(Information begins)

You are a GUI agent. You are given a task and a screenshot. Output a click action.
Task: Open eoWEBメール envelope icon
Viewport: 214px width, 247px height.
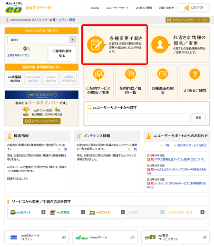click(x=14, y=237)
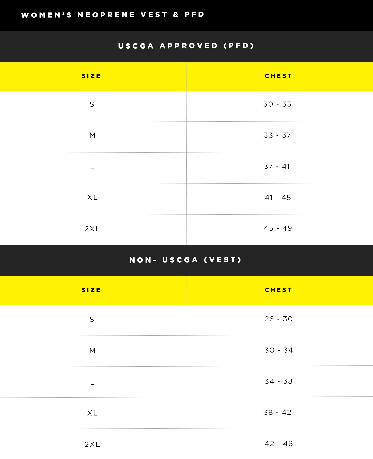This screenshot has height=459, width=373.
Task: Click chest value 30 - 33
Action: (277, 104)
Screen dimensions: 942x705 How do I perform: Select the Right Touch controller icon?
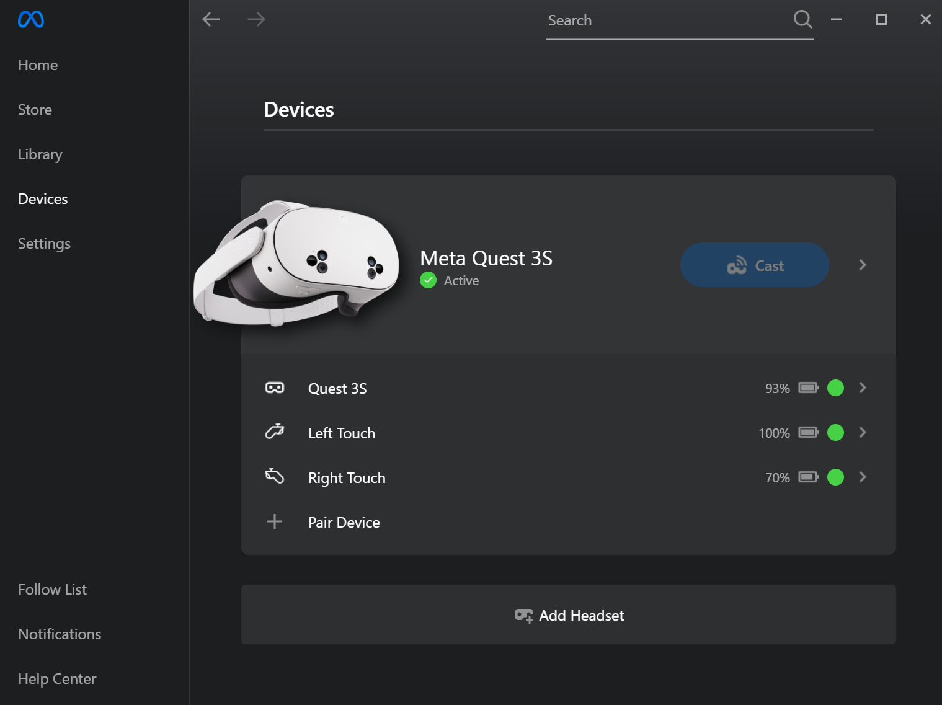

(Information ends)

▶ [How to complete this task]: Repeat the entries exactly as they are given, leaving out each image.

▶ [Solution for this exercise]:
You are a GUI agent. You are given a task and a screenshot. Output a click action.
Task: Open eoWEBメール envelope icon
Viewport: 214px width, 247px height.
click(x=14, y=237)
This screenshot has height=459, width=373.
Task: Click chest value 30 - 33
Action: (277, 104)
Screen dimensions: 942x705 How do I perform: Select the Right Touch controller icon?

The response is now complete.